The problem = Reproduce the entries below, please. Keep every character the same.

Data for the task =
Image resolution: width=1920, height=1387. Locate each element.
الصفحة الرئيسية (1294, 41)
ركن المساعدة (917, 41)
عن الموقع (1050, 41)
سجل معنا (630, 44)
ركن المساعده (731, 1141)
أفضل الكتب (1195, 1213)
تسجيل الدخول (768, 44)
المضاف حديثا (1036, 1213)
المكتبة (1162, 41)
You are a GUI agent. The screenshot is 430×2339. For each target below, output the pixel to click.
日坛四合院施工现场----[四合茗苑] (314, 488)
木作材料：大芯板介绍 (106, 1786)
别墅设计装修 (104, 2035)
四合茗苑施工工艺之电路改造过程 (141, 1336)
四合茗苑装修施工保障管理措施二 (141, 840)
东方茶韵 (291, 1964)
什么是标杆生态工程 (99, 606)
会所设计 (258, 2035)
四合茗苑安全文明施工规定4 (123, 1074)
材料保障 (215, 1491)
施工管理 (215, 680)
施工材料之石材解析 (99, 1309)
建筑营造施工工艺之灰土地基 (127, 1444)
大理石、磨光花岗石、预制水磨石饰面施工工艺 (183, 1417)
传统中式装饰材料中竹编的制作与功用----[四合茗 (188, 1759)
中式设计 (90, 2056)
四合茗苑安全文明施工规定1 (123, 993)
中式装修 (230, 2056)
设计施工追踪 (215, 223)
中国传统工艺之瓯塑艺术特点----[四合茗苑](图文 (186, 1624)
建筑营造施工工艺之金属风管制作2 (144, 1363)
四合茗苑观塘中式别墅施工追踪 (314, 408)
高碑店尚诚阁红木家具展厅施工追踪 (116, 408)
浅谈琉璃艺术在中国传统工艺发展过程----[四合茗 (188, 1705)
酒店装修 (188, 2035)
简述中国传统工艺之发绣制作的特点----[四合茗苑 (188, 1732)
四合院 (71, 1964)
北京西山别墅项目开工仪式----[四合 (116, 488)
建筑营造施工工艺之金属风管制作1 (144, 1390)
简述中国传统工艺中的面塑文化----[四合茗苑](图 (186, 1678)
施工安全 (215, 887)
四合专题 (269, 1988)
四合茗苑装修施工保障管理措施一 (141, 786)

Completed task =
Image resolution: width=1920, height=1387. Locate each element.
الصفحة الرئيسية (1294, 41)
ركن المساعدة (917, 41)
عن الموقع (1050, 41)
سجل معنا (630, 44)
ركن المساعده (731, 1141)
أفضل الكتب (1195, 1213)
تسجيل الدخول (768, 44)
المضاف حديثا (1036, 1213)
المكتبة (1162, 41)
You are a GUI agent. The screenshot is 430×2339. For each target below, output the pixel to click.
日坛四合院施工现场----[四合茗苑] (314, 488)
木作材料：大芯板介绍 (106, 1786)
别墅设计装修 (104, 2035)
四合茗苑施工工艺之电路改造过程 (141, 1336)
四合茗苑装修施工保障管理措施二 (141, 840)
东方茶韵 (291, 1964)
什么是标杆生态工程 (99, 606)
会所设计 (258, 2035)
四合茗苑安全文明施工规定4 (123, 1074)
材料保障 (215, 1491)
施工管理 (215, 680)
施工材料之石材解析 (99, 1309)
建筑营造施工工艺之灰土地基 (127, 1444)
大理石、磨光花岗石、预制水磨石饰面施工工艺 (183, 1417)
传统中式装饰材料中竹编的制作与功用----[四合茗 (188, 1759)
中式设计 (90, 2056)
四合茗苑安全文明施工规定1 (123, 993)
中式装修 (230, 2056)
设计施工追踪 (215, 223)
中国传统工艺之瓯塑艺术特点----[四合茗苑](图文 (186, 1624)
建筑营造施工工艺之金属风管制作2 (144, 1363)
四合茗苑观塘中式别墅施工追踪 (314, 408)
高碑店尚诚阁红木家具展厅施工追踪 (116, 408)
浅谈琉璃艺术在中国传统工艺发展过程----[四合茗 (188, 1705)
酒店装修 (188, 2035)
简述中国传统工艺之发绣制作的特点----[四合茗苑 (188, 1732)
四合院 (71, 1964)
北京西山别墅项目开工仪式----[四合 (116, 488)
建筑营造施工工艺之金属风管制作1 (144, 1390)
简述中国传统工艺中的面塑文化----[四合茗苑](图 (186, 1678)
施工安全 (215, 887)
四合专题 (269, 1988)
四合茗苑装修施工保障管理措施一 (141, 786)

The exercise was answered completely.